Beitragvon Stuntman Marc » So 9. Feb 2014, 19:27

Geht weiter hier!

Heute mit meinem guten Freund Krischan ein paar Stündchen am Blech verbracht. Von den Schweißarbeiten am Heckblech (nur an den Roststellen aufgeschweißt, dann mit der Schruppscheibe geglättet) zeige ich euch keine Bilder...weil langweilig.

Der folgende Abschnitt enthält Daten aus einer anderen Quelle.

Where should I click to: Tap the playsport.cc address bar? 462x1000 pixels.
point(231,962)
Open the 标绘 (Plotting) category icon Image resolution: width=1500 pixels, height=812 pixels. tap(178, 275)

Habe mir bei eBay ja einen RePro-Radlauf besorgt. GUTE Entscheidung! Damit ging's echt voran. Schön war, dass der Radlauf bereits verzinkt war. Für's Schweißen also das Zink örtlich entfernen. Wollte ja erst strukturell kleben, aber da Krischan wirklich gut mit dem Schweißgerät umgehen kann und meinte "Wenn wir das schweißen, haben wir das in einer Stunde fertig...beim Kleben nicht.", habe ich mich für's Schweißen entschieden. Langweilig, aber ging wenigstens fix.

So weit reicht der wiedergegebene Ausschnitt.